> [Exercise aim]:
Transcribe each entry. Change nothing.

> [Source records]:
━━━
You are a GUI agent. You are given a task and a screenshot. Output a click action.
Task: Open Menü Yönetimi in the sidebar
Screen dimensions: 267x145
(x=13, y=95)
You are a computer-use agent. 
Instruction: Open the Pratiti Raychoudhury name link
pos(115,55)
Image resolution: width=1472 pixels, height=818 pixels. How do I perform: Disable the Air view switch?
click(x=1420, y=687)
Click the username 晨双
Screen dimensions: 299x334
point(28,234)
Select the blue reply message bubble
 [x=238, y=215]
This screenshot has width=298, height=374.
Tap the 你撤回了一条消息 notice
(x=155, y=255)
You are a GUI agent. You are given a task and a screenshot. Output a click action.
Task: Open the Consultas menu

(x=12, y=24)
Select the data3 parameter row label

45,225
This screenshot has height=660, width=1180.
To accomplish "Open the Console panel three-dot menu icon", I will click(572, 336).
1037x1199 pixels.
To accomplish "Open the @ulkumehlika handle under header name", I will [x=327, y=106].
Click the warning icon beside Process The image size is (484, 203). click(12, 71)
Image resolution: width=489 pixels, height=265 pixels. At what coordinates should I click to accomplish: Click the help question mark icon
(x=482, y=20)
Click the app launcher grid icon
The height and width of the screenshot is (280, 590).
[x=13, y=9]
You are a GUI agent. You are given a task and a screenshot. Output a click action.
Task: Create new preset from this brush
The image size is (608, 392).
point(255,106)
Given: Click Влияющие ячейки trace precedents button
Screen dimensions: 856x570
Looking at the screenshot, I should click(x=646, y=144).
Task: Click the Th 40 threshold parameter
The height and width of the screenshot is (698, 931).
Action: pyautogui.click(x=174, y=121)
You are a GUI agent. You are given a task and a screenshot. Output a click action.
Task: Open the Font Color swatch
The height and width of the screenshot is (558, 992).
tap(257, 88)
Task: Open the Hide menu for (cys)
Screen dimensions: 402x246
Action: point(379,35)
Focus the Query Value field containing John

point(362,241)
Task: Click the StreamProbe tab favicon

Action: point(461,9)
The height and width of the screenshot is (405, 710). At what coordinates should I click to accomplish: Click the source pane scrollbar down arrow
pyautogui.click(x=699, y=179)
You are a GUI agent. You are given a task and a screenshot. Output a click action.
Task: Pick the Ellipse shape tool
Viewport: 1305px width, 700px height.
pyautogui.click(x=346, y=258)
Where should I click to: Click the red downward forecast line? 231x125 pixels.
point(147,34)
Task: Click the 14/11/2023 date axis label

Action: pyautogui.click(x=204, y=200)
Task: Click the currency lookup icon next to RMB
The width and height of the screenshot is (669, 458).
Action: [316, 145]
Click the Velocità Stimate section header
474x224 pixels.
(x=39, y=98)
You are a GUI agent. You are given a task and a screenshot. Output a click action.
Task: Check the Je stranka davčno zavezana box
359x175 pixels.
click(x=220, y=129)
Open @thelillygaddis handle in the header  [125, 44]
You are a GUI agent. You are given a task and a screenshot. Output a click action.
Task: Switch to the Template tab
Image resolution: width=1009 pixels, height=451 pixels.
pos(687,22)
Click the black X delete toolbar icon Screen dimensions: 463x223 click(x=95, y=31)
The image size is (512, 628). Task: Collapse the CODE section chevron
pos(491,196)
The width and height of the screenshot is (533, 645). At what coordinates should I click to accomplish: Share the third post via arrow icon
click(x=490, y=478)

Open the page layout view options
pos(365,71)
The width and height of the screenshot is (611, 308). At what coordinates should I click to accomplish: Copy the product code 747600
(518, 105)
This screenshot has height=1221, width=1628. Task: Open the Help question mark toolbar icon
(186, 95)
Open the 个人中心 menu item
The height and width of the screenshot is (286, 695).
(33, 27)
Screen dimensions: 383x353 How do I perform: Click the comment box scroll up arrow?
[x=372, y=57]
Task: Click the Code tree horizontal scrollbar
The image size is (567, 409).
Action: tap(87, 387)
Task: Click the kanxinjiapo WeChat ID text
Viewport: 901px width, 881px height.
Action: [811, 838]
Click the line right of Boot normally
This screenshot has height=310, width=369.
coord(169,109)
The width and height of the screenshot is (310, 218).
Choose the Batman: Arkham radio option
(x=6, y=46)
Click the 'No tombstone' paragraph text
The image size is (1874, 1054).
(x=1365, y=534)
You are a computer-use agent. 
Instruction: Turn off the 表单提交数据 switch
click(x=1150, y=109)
━━━
> [Answer]:
You are a GUI agent. You are given a task and a screenshot. Output a click action.
Task: Open Menü Yönetimi in the sidebar
Screen dimensions: 267x145
(x=13, y=95)
You are a computer-use agent. 
Instruction: Open the Pratiti Raychoudhury name link
pos(115,55)
Image resolution: width=1472 pixels, height=818 pixels. How do I perform: Disable the Air view switch?
click(x=1420, y=687)
Click the username 晨双
Screen dimensions: 299x334
point(28,234)
Select the blue reply message bubble
 [x=238, y=215]
This screenshot has width=298, height=374.
Tap the 你撤回了一条消息 notice
(x=155, y=255)
You are a GUI agent. You are given a task and a screenshot. Output a click action.
Task: Open the Consultas menu

(x=12, y=24)
Select the data3 parameter row label

45,225
This screenshot has height=660, width=1180.
To accomplish "Open the Console panel three-dot menu icon", I will click(572, 336).
1037x1199 pixels.
To accomplish "Open the @ulkumehlika handle under header name", I will [x=327, y=106].
Click the warning icon beside Process The image size is (484, 203). click(12, 71)
Image resolution: width=489 pixels, height=265 pixels. At what coordinates should I click to accomplish: Click the help question mark icon
(x=482, y=20)
Click the app launcher grid icon
The height and width of the screenshot is (280, 590).
[x=13, y=9]
You are a GUI agent. You are given a task and a screenshot. Output a click action.
Task: Create new preset from this brush
The image size is (608, 392).
point(255,106)
Given: Click Влияющие ячейки trace precedents button
Screen dimensions: 856x570
Looking at the screenshot, I should click(x=646, y=144).
Task: Click the Th 40 threshold parameter
The height and width of the screenshot is (698, 931).
Action: pyautogui.click(x=174, y=121)
You are a GUI agent. You are given a task and a screenshot. Output a click action.
Task: Open the Font Color swatch
The height and width of the screenshot is (558, 992).
tap(257, 88)
Task: Open the Hide menu for (cys)
Screen dimensions: 402x246
Action: point(379,35)
Focus the Query Value field containing John

point(362,241)
Task: Click the StreamProbe tab favicon

Action: point(461,9)
The height and width of the screenshot is (405, 710). At what coordinates should I click to accomplish: Click the source pane scrollbar down arrow
pyautogui.click(x=699, y=179)
You are a GUI agent. You are given a task and a screenshot. Output a click action.
Task: Pick the Ellipse shape tool
Viewport: 1305px width, 700px height.
pyautogui.click(x=346, y=258)
Where should I click to: Click the red downward forecast line? 231x125 pixels.
point(147,34)
Task: Click the 14/11/2023 date axis label

Action: pyautogui.click(x=204, y=200)
Task: Click the currency lookup icon next to RMB
The width and height of the screenshot is (669, 458).
Action: [316, 145]
Click the Velocità Stimate section header
474x224 pixels.
(x=39, y=98)
You are a GUI agent. You are given a task and a screenshot. Output a click action.
Task: Check the Je stranka davčno zavezana box
359x175 pixels.
click(x=220, y=129)
Open @thelillygaddis handle in the header  [125, 44]
You are a GUI agent. You are given a task and a screenshot. Output a click action.
Task: Switch to the Template tab
Image resolution: width=1009 pixels, height=451 pixels.
pos(687,22)
Click the black X delete toolbar icon Screen dimensions: 463x223 click(x=95, y=31)
The image size is (512, 628). Task: Collapse the CODE section chevron
pos(491,196)
The width and height of the screenshot is (533, 645). At what coordinates should I click to accomplish: Share the third post via arrow icon
click(x=490, y=478)

Open the page layout view options
pos(365,71)
The width and height of the screenshot is (611, 308). At what coordinates should I click to accomplish: Copy the product code 747600
(518, 105)
This screenshot has height=1221, width=1628. Task: Open the Help question mark toolbar icon
(186, 95)
Open the 个人中心 menu item
The height and width of the screenshot is (286, 695).
(33, 27)
Screen dimensions: 383x353 How do I perform: Click the comment box scroll up arrow?
[x=372, y=57]
Task: Click the Code tree horizontal scrollbar
The image size is (567, 409).
Action: tap(87, 387)
Task: Click the kanxinjiapo WeChat ID text
Viewport: 901px width, 881px height.
Action: [811, 838]
Click the line right of Boot normally
This screenshot has height=310, width=369.
coord(169,109)
The width and height of the screenshot is (310, 218).
Choose the Batman: Arkham radio option
(x=6, y=46)
Click the 'No tombstone' paragraph text
The image size is (1874, 1054).
(x=1365, y=534)
You are a computer-use agent. 
Instruction: Turn off the 表单提交数据 switch
click(x=1150, y=109)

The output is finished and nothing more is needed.